Huawei caught in the headlines, or should that be headlights?

Photo by Aplgiray Kelem

I have been monitoring the news surrounding Huawei over the years and particularly as it has intensified under the Trump administration.  Lately, there has been no letting up.  Hardly a day goes by without Huawei making headline news around the world, but how did we get here?  

Huawei is undoubtedly the main beneficiary of China Inc.’s patient, strategic, and systematic plan to develop domestic tech champions in multiple categories. Baidu, Alibaba, and Tencent – known as BAT, are other such successful examples, but let’s focus on Huawei here.  

China had the foresight and enormous market size to develop its telecommunications services by attracting leading foreign vendors to China. It also spurred on its local industry by implementing policies that went far beyond what other countries ever tried or could achieve.  From the nineties onwards, these included conditional investment into local R&D labs and factories in exchange for market access.  The effort has been long and concerted, leading to the rise of domestic competitors, and culminating with Huawei eventually displacing century old multinational telecom vendors and occupying pole position today.  Gone are America’s champions Lucent (ex-AT&T) and Motorola, Canada’s Nortel Networks, UK’s Marconi, France’s Alcatel, Germany’s Siemens, and champions from Japan, South Korea and others.

Data:
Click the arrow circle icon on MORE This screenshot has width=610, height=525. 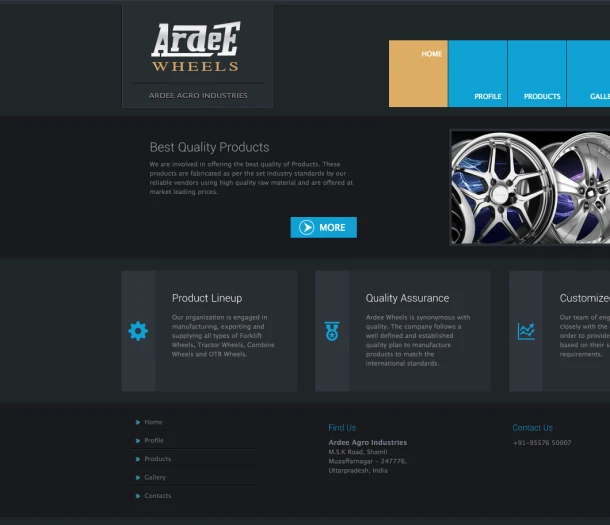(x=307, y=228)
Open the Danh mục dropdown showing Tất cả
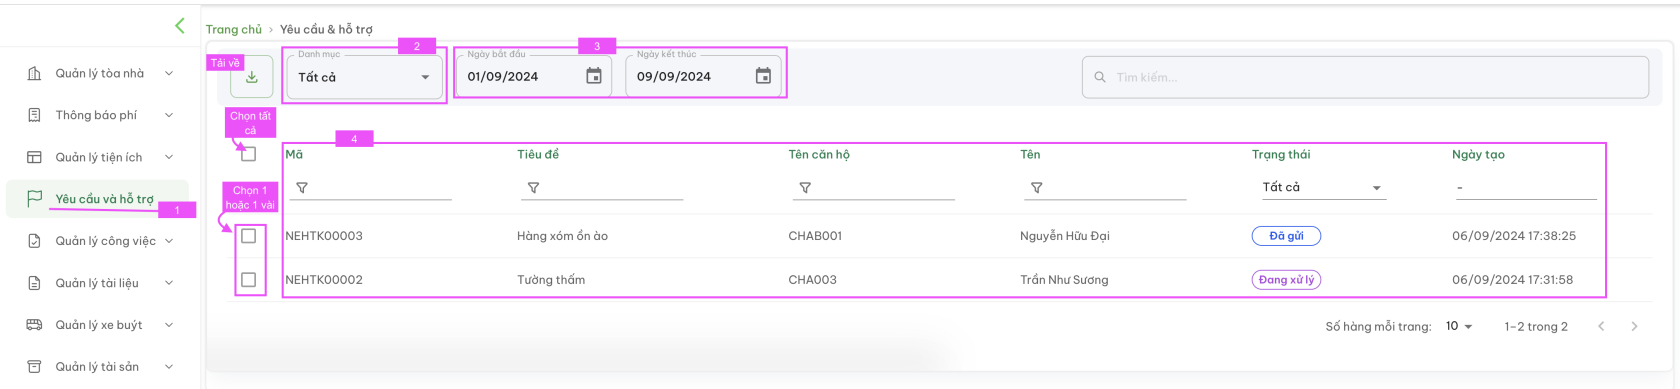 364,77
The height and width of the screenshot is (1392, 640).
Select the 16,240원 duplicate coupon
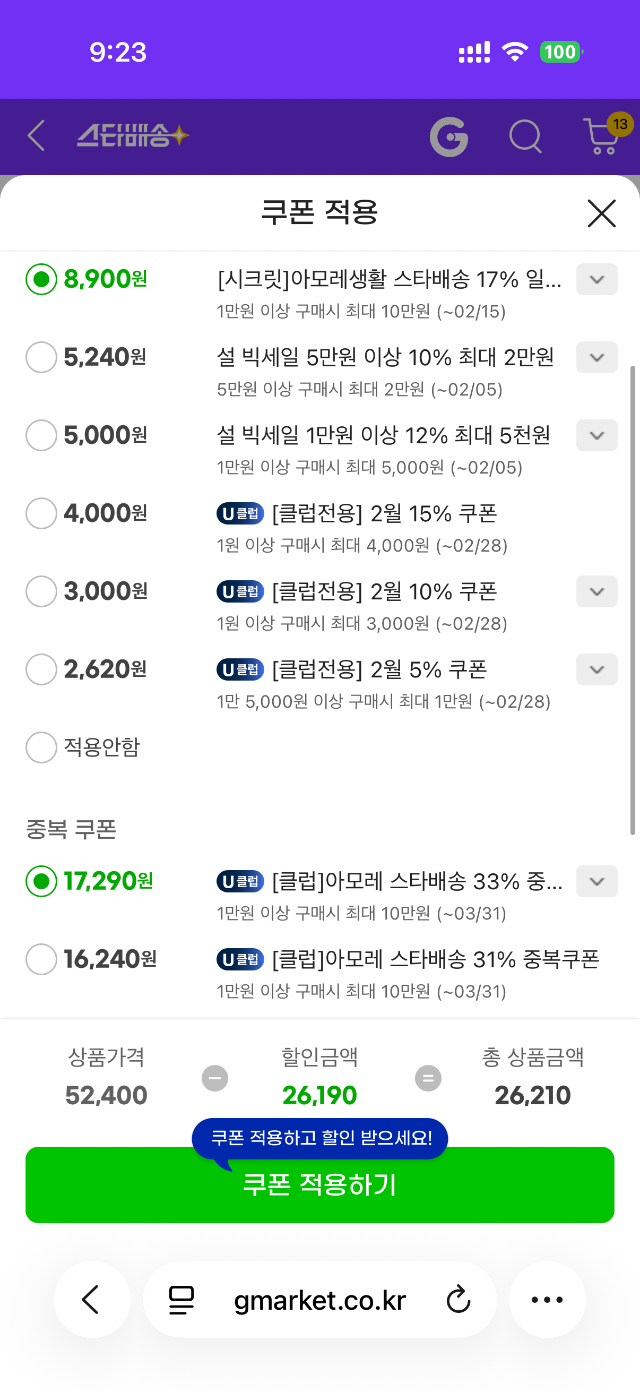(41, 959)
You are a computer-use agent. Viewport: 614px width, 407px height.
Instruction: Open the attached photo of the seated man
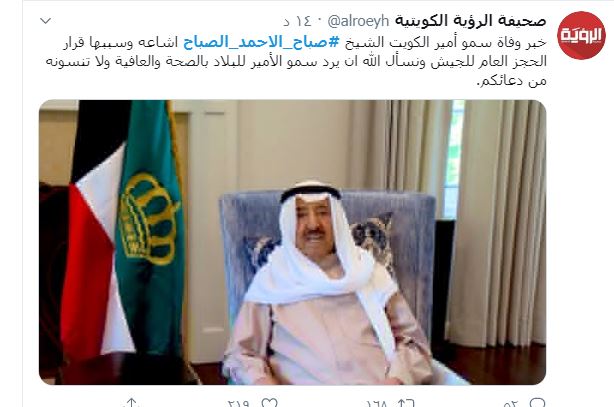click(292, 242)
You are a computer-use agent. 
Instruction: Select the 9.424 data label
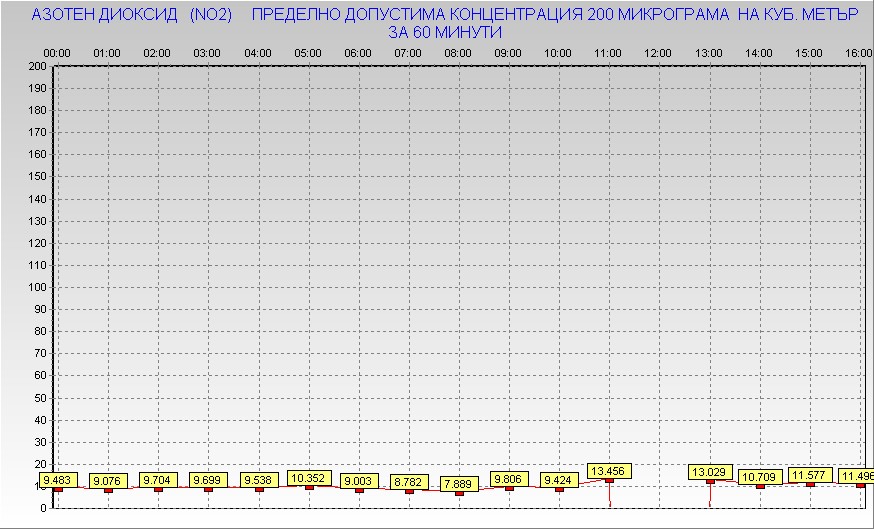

Brief A: According to the Huawei article, which three companies does the name BAT refer to?
Brief B: Can you rewrite the Huawei article's paragraph that begins "China had the foresight" as a short bulleted list that keeps its main facts?

Output A: Baidu, Alibaba, and Tencent.

Output B:
- China used its foresight and enormous market to develop its telecommunications services by attracting leading foreign vendors.
- It spurred local industry with policies that went far beyond what other countries tried or could achieve. From the nineties onward, these included conditional investment in local R&D labs and factories in exchange for market access.
- This long, concerted effort led to domestic competitors. It culminated in Huawei displacing century-old multinational telecom vendors and holding pole position today.
- The displaced champions include America's Lucent (ex-AT&T) and Motorola, Canada's Nortel Networks, the UK's Marconi, France's Alcatel and Germany's Siemens, along with champions from Japan, South Korea and elsewhere.